The other two short reports will be responses to the issues discussed at seminars associated with the Theory Modules or to readings assigned in preparation for those sessions.  These reports should be submitted within a couple of days of the relevant sessions.   

The course will begin and end with a group meeting of all participating students.  For the first meeting the reading will be Acts of Faith by Eboo Patel.  For the final meeting students will all read at least one short report by each of the other students, and these will serve as part of the basis for discussion. 

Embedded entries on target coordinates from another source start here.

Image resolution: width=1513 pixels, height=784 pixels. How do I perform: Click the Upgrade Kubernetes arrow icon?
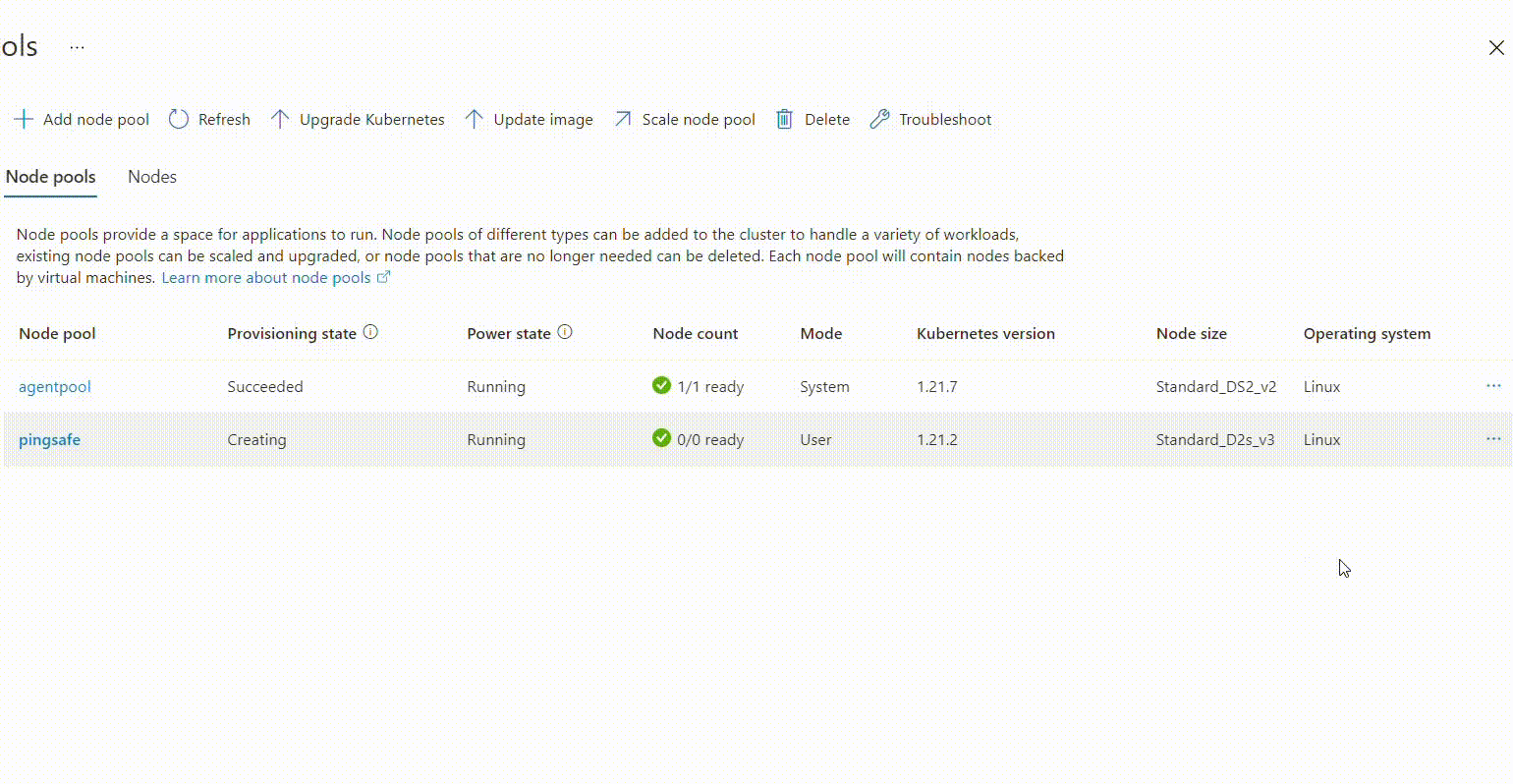point(280,120)
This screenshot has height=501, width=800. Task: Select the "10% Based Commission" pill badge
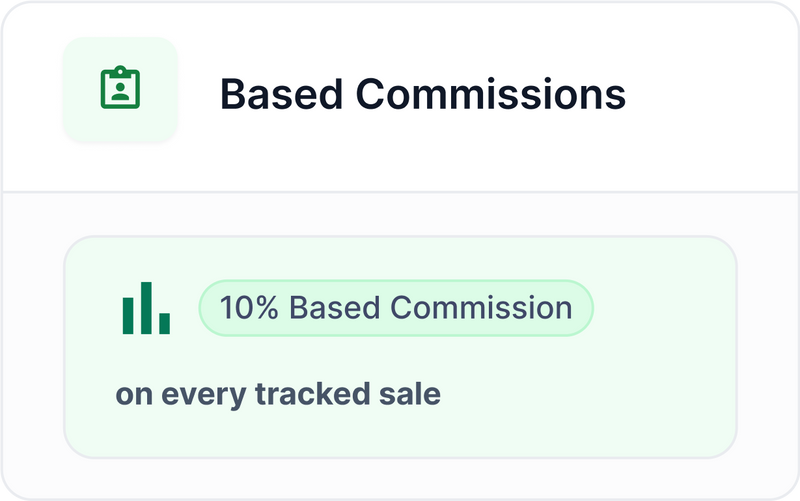(x=396, y=308)
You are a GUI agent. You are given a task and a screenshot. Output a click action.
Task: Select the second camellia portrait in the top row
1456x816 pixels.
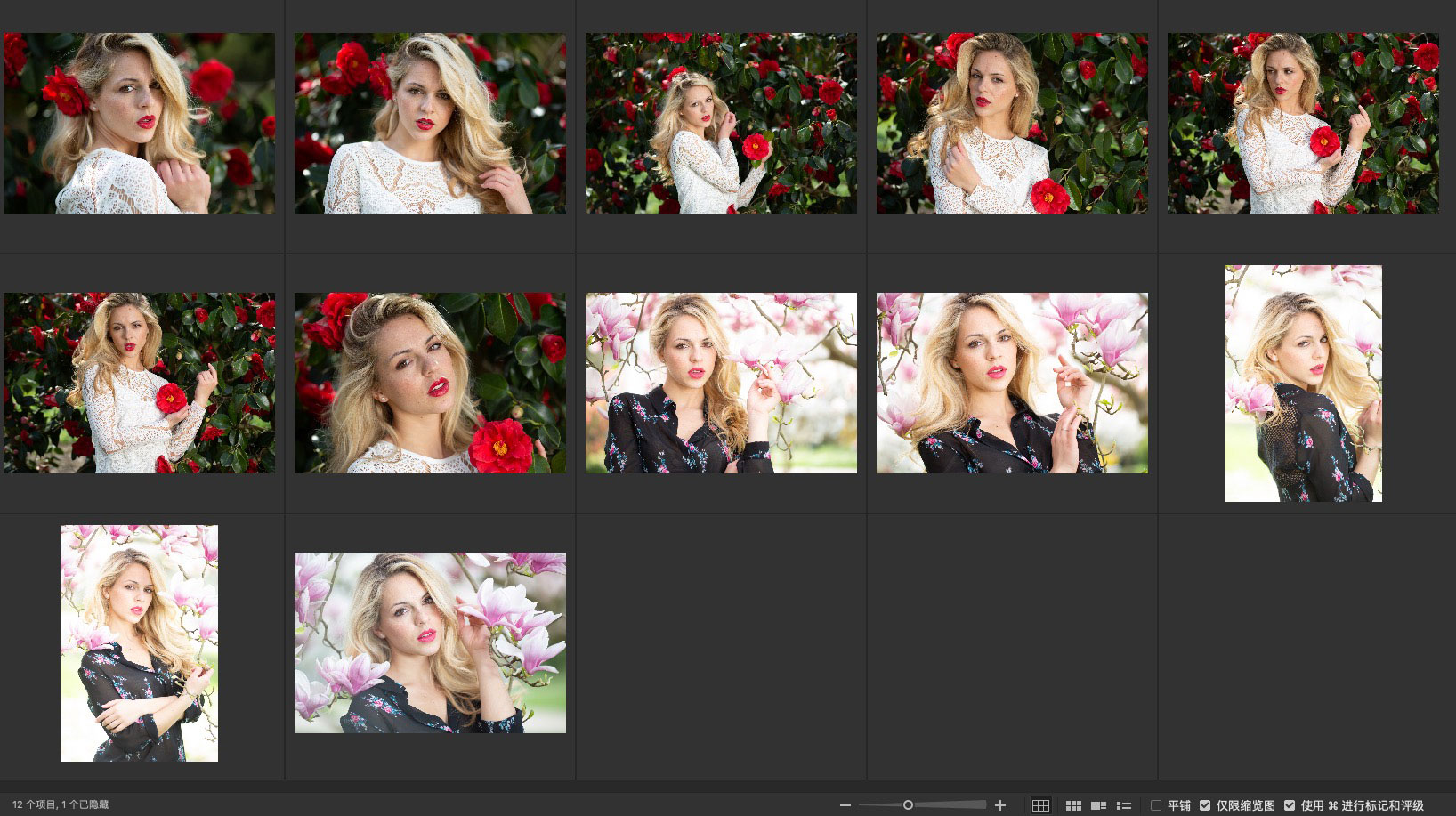430,123
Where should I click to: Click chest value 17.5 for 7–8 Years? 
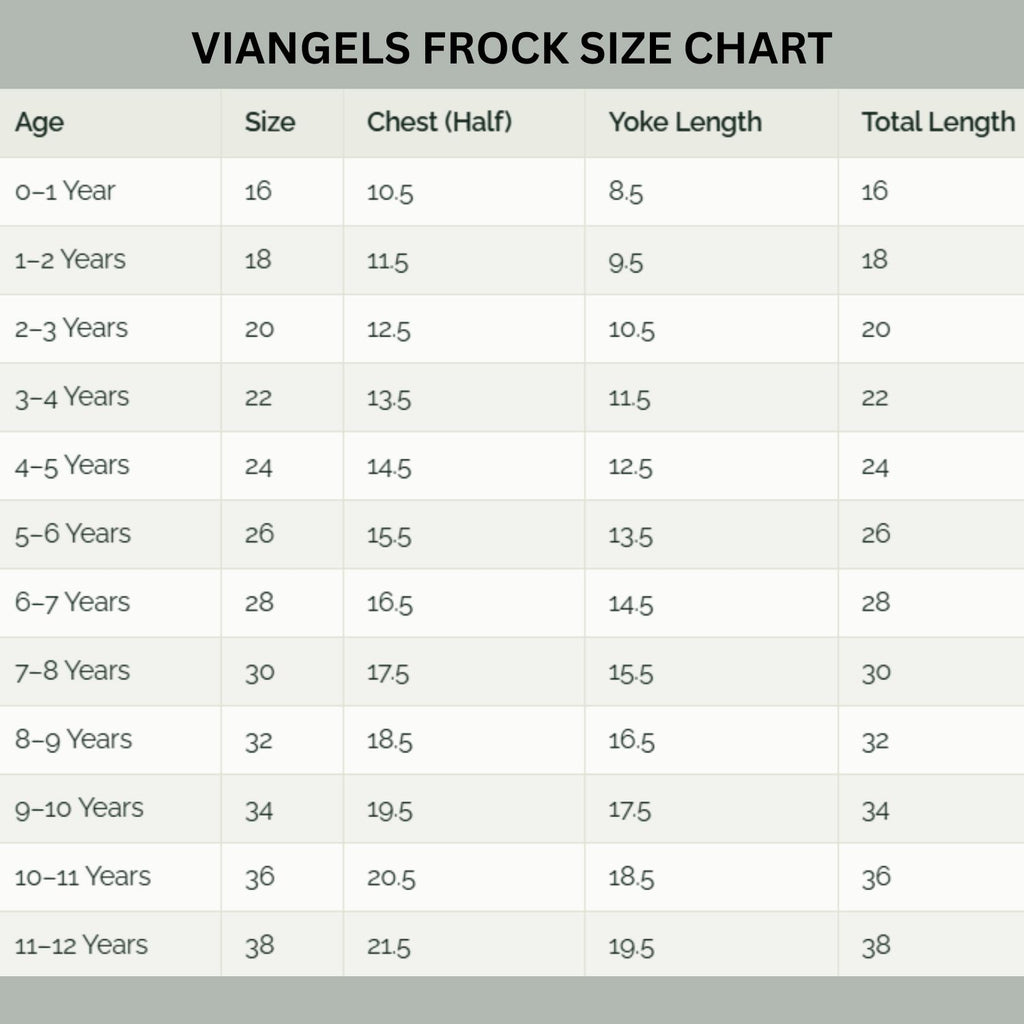click(x=388, y=672)
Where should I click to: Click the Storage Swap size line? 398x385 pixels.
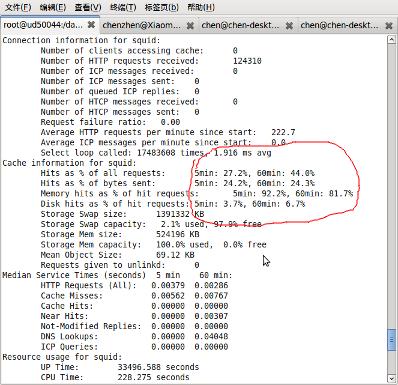click(x=122, y=214)

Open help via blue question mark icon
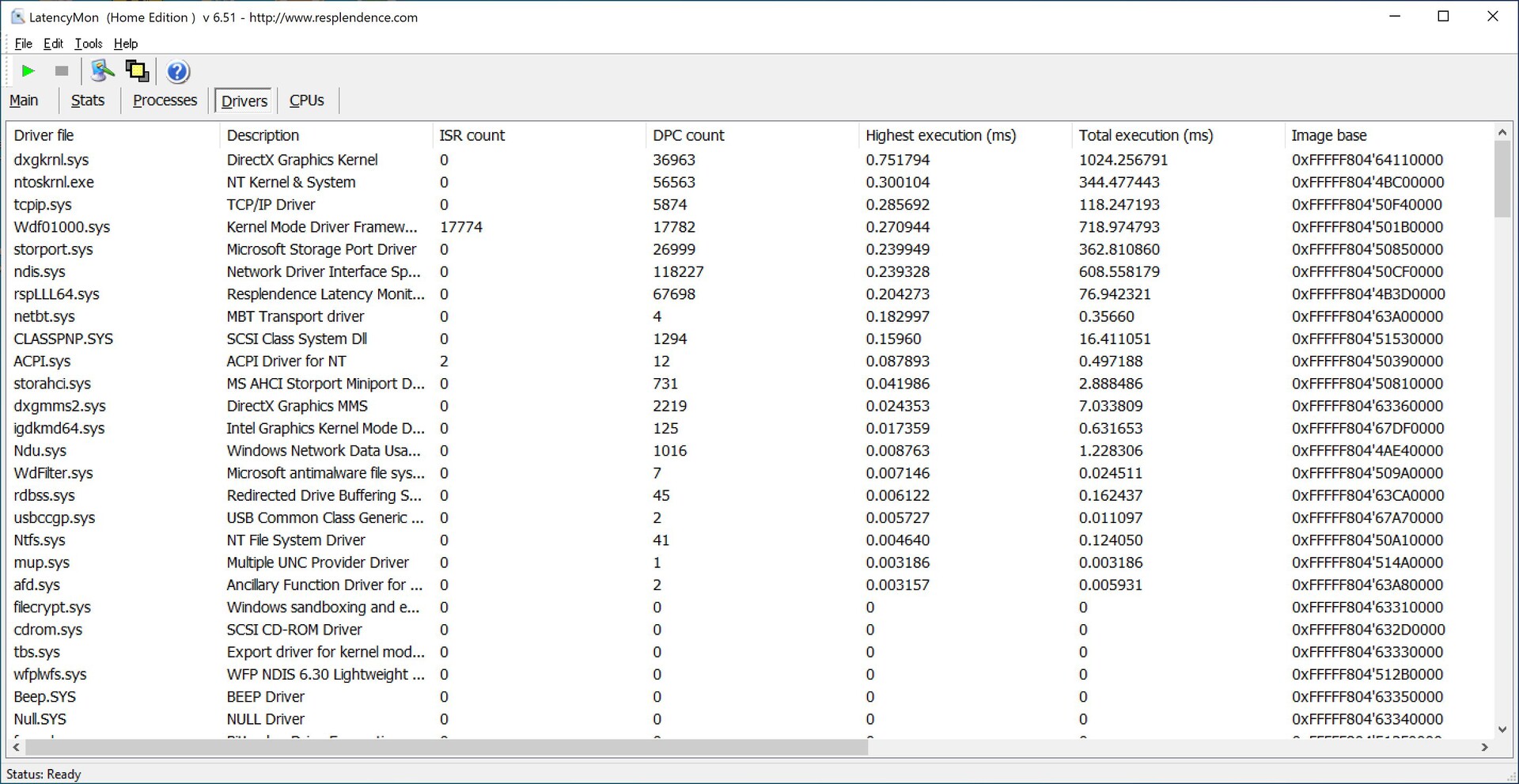178,72
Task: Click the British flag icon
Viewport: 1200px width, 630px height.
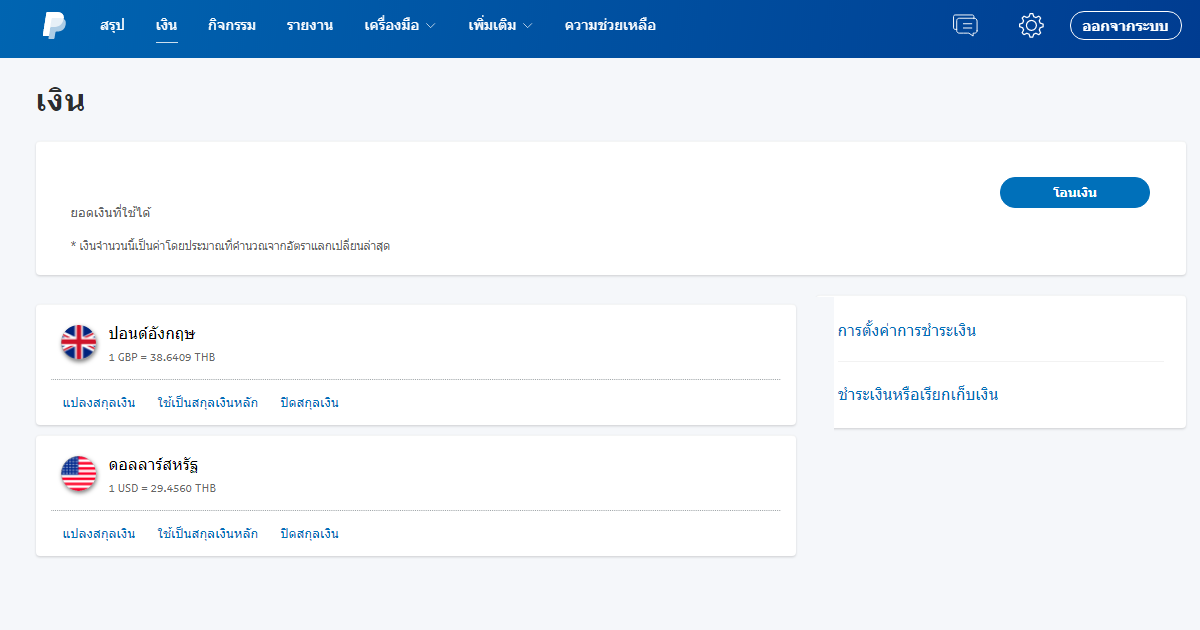Action: point(77,340)
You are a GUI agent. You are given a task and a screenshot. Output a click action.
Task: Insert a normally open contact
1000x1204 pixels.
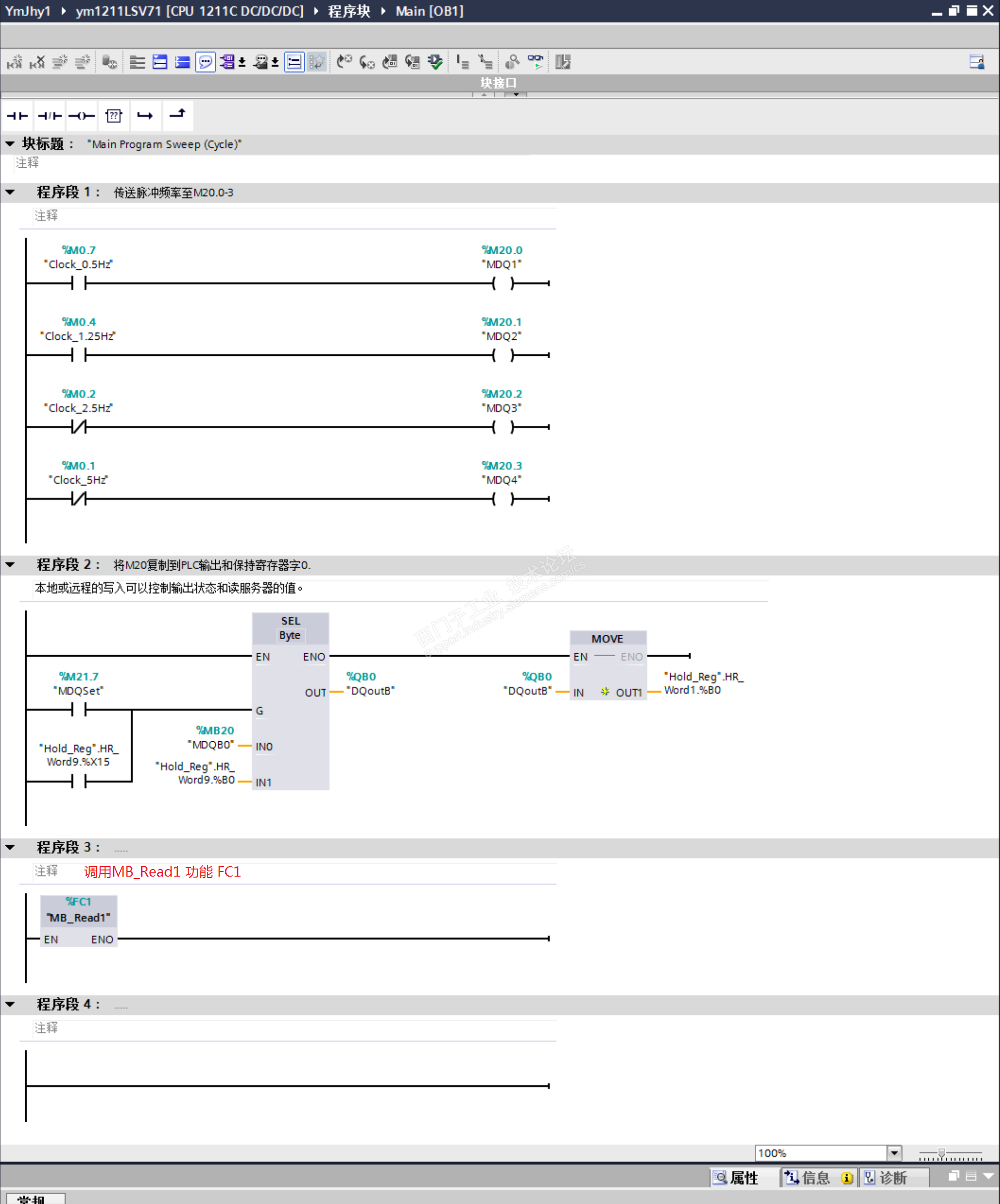(17, 116)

A Service Agreement, signed by the student and by the instructor in REL 332, is to be provided to the Director of Undergraduate Studies in the Department of Religion at the start of the semester.

 

Grading

Participation in class seminars            20%

Five short reports                                  80%

Service with a partner organization, as outlined above, is required to pass the course. 

 

Schedule of Theory Modules and Associated Readings
Theory Module One: Religious Pluralism

Religious pluralism refers to the peaceful coexistence within a single community (from a municipality to the state and the global “ecumene”) of a number of different faiths. Reading for the seminar sessions will be selections from Robert McKim (ed.), Religious Perspectives on Religious Diversity (Leiden; Boston: Brill, 2016).

Theory Module Two: Conflict Resolution Strategies and the Psychology of Groups

For this module, we will invite faculty members from the School of Social Work and/or the Departments of Sociology and Psychology to participate in our seminars. The reading for these seminars will be selections from Mark Juergensmeyer, Gandhi’s Way: A Handbook of Conflict Resolution (Berkeley: University of California Press, 2015).

Theory Module Three: Interfaith Dialogue through Shared Texts and Traditions

This module will include one or more seminars led by faculty members of the Department of Religion who will select scriptural texts along with their traditional interpretations to share with the students.  Examples might include the Biblical and Qur’anic accounts of the sacrifice of Isaac, or the narrative of Adam and Eve as it has been understood by Jewish, Christian, and Muslim theologians.

Theory Module Four: Globalization and Social Justice

The reading for the seminars in this module will be selections from Miroslav Volf, Flourishing: Why We Need Religion in the Global Age (New Haven: Yale University Press, 2015).

Theory Module Five: Interfaith Cooperation for Environmental Stewardship

 Readings for this module will be taken from a number of books, including R. G. Veldman, Andrew Szasz, and R. Haluza-Delay, How the World’s Religions Are Responding to Climate Change (London; New York: Routledge, 2014); and Action Institute for the Study of Religion and Liberty, Environmental Stewardship in the Judeo-Christian Tradition: Jewish, Catholic, and Protestant Wisdom on the Environment (Washington, DC: Interfaith Council for Environmental Stewardship, 2000).